Guillermo Garcia-Manero, MD, on Eprenetapopt-Azacytidine Combo in TP53+ MDS

June 18, 2020
Guillermo Garcia-Manero, MD
Guillermo Garcia-Manero, MD

The MD Anderson expert discussed the phase 3 trial – designed to evaluate frontline eprenetapopt in combination with azacytidine (Vidaza) in patients with TP53-mutant positive myelodysplastic syndrome (MDS) – that recently completed full enrollment.

A phase 3 trial – designed to evaluate frontline eprenetapopt in combination with azacytidine (Vidaza) in patients with TP53-mutant positive myelodysplastic syndrome (MDS) – completed full enrollment, according to Aprea Therapeutics, Inc.

“First of all, if this study is positive, this will be a major improvement in our treatment armamentarium for this very difficult disease to treat,” Garcia-Manero, MD, from the Department of Leukemia in the Division of Cancer Medicine at The University of Texas MD Anderson Cancer Center, said in an interview with CancerNetwork.

With topline data expected to be seen by the end of 2020, promising efficacy outcomes could be very important for this patient population that is difficult to treat, he added. Garcia-Manero went on to discuss why TP53-mutant MDS are difficult to treat, why this study milestone is important, and what positive results from this study could mean.

Transcription:

Because a survival study requires you to follow the patient for their entire life expectation. Here, we need to compute those responses. So, what this means is that by having achieved accrual, we should have an answer to this study – whether it is positive or negative – in the next few months because the time to response with this kind of agent is a few months.

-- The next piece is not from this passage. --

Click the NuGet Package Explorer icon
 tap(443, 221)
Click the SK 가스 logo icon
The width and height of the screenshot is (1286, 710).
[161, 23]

If the last patient was enrolled recently, then in less than 6 months, we should have information. It is expected that by the end of the year, we’ll know if the combination gave a higher response rate or not than chemotherapy. If it does, this will be a major breakthrough for us because it will allow the community to have access to this compound.

If this data is positive, then the drug will be approved and this will be the standard of care for patients with this particular mutation. The difference in response rate was very high, so what’s happening is we are able to transplant more patients. The preliminary data that we are seeing is a higher response rate and that allows a higher chance that we can transplant patients we couldn’t transplant before, and potentially a higher cure rate. We have to demonstrate that, but that will be the overall goal of this.

This could be very important for this particular group of patients with this mutation.